(Material to process Opens)

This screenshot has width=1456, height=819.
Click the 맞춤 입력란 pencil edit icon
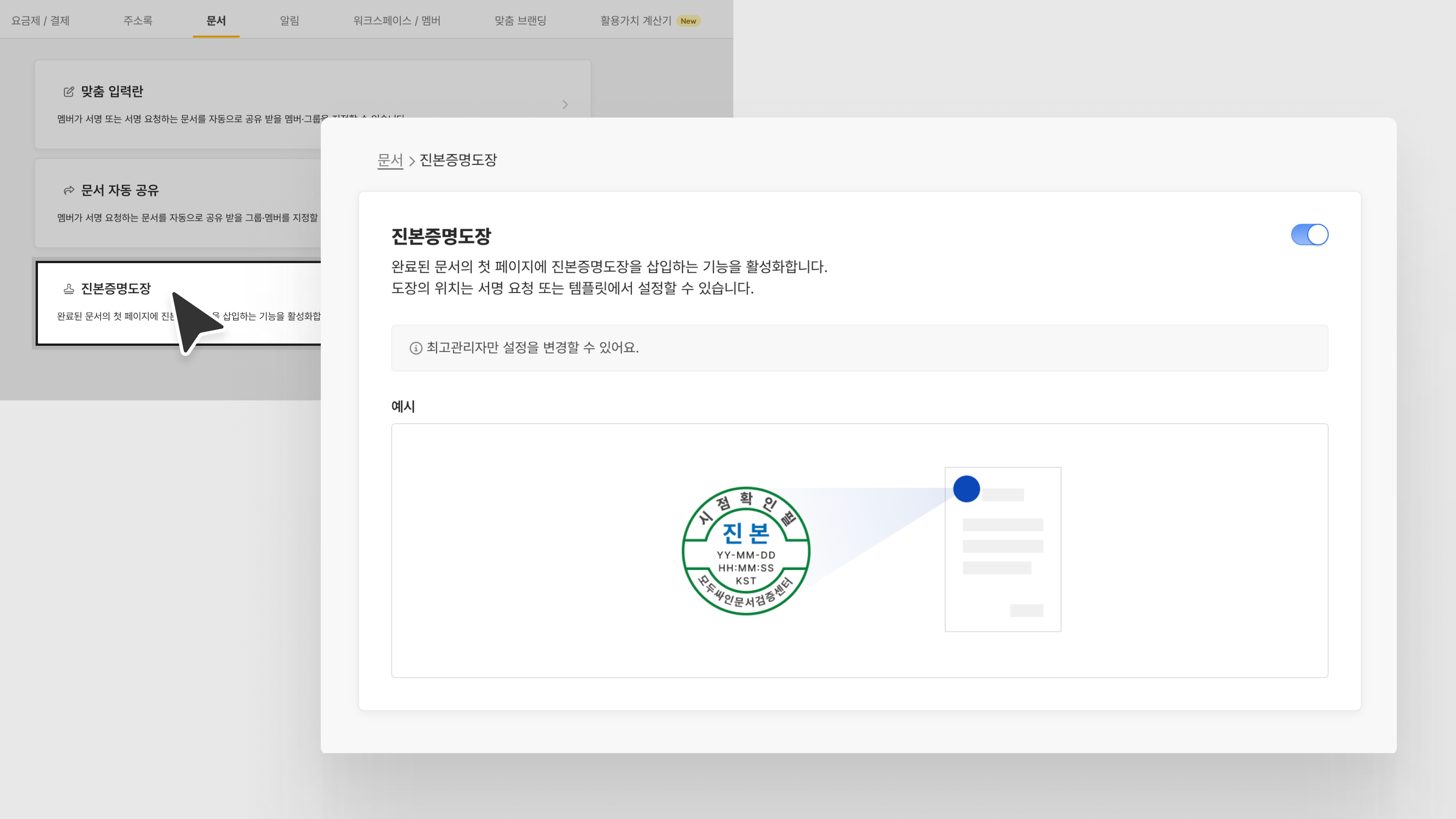click(69, 91)
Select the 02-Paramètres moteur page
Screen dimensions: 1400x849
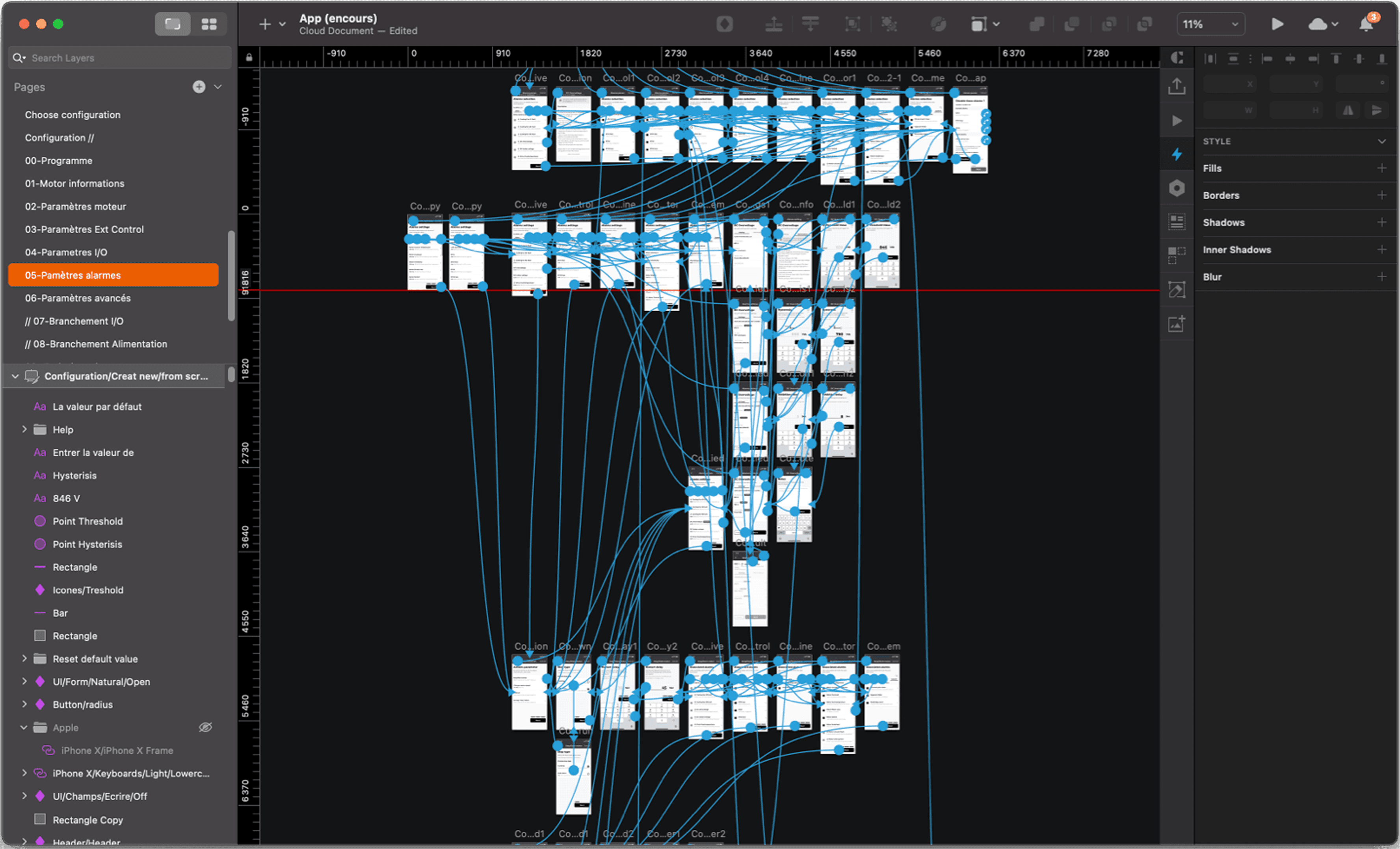pos(76,206)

(Material to process Closes)

● **Activity**: Return all records exactly as they stand above, except for pictures.

● **Exercise output**:
This screenshot has width=1456, height=819.
Click the 맞춤 입력란 pencil edit icon
click(69, 91)
Select the 02-Paramètres moteur page
Screen dimensions: 1400x849
pos(76,206)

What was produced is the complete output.